Atas kapasitas tersebut, terlapor XXIII bermaksud menggali mengenai gambaran industri kelapa sawit serta regulasi yang menjadi domain Kementerian Perindustrian.
Dalam keterangan saksi tersebut, dipaparkan data terkait industri sawit di Indonesia di mana terdapat 104 (seratus empat) perusahaan minyak goreng yang mempunyai izin.
Berdasarkan data yang diperoleh dari aplikasi Sistem Informasi Minyak Goreng Curah (SIMIRAH) 1, pada tahun 2021 terdapat 75 (tujuh puluh lima) perusahaan migor yang terverifikasi. Kemudian pada SIMIRAH 2, bertambah 4 (empat) menjadi 79 (tujuh puluh sembilan) perusahaan migor. Penambahan “pemain” tersebut merupakan dampak dari adanya konsistensi kebijakan pemerintah terkait industri kelapa sawit yang dianggap menarik bagi para pelaku industri migor sehingga jumlahnya bertambah.
Kapasitas produksi CPO pada program SIMIRAH 1 (tercatat sampai dengan 31 Mei 2022) adalah sebesar 43,25 juta ton per tahun kapasitas terpasang. Pada SIMIRAH 2 (Juni 2022), ada perusahaan baru yang mendaftar, dan berdasarkan verifikasi memiliki kapasitas terpasang sebesar 44,88 juta ton/tahun.
Saksi turut menjelaskan bahwa permasalahan utama dalam penyediaan minyak goreng dalam negeri adalah timpangnya persebaran lokasi pabrik dengan konsentrasi konsumen, sehingga diperlukan adanya upaya desentralisasi produksi.
Kemenperin dilibatkan langsung oleh Kementerian Perdagangan dalam penyusunan peraturan untuk penyediaan migor dalam negeri khususnya pada penyusunan kebijakan terkait Domestic Market Obligation (DMO) dan Domestic Price Obligation (DPO) pada Peraturan Menteri Perdagangan (Permendag) 8/2022.
Dijelaskan bahwa pasca kebijakan tersebut, banyak produsen industri non migor gulung tikar akibat kesulitan mendapatkan CPO untuk proses produksi. Atas kondisi tersebut, pemerintah melakukan rapat koordinasi terbatas pada 13 Maret 2022. Setelah rapat tersebut, penyaluran CPO untuk industri migor dilakukan oleh Kementerian Perindustrian berkolaborasi dengan Satgas Pangan.

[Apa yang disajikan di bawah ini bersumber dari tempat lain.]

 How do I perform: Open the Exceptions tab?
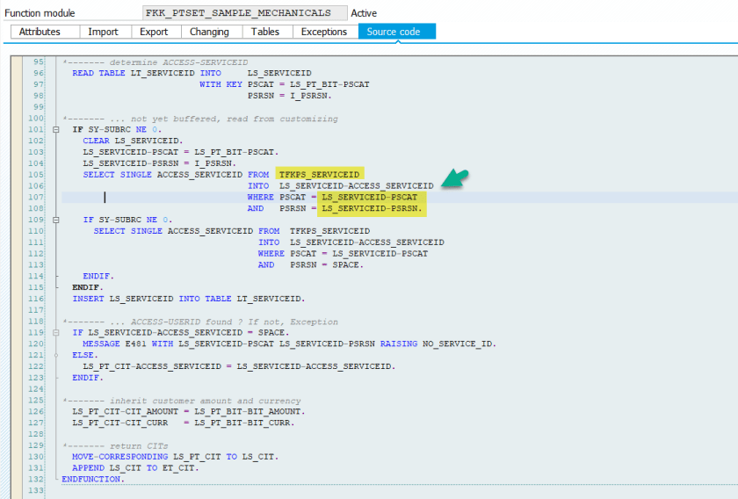[323, 32]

Dalam keterangannya, saksi mengamini adanya kaitan antara kenaikan harga CPO di pasar internasional dengan kenaikan harga minyak goreng, mengingat CPO merupakan salah satu international comodity.
Kebutuhan masyarakat global tinggi disebabkan karena beberapa minyak substitusi yang gagal panen. Kenaikan harga tertinggi terjadi pada 2 (dua) periode yaitu di bulan Maret dan April 2022.(SC-Rel/ndo)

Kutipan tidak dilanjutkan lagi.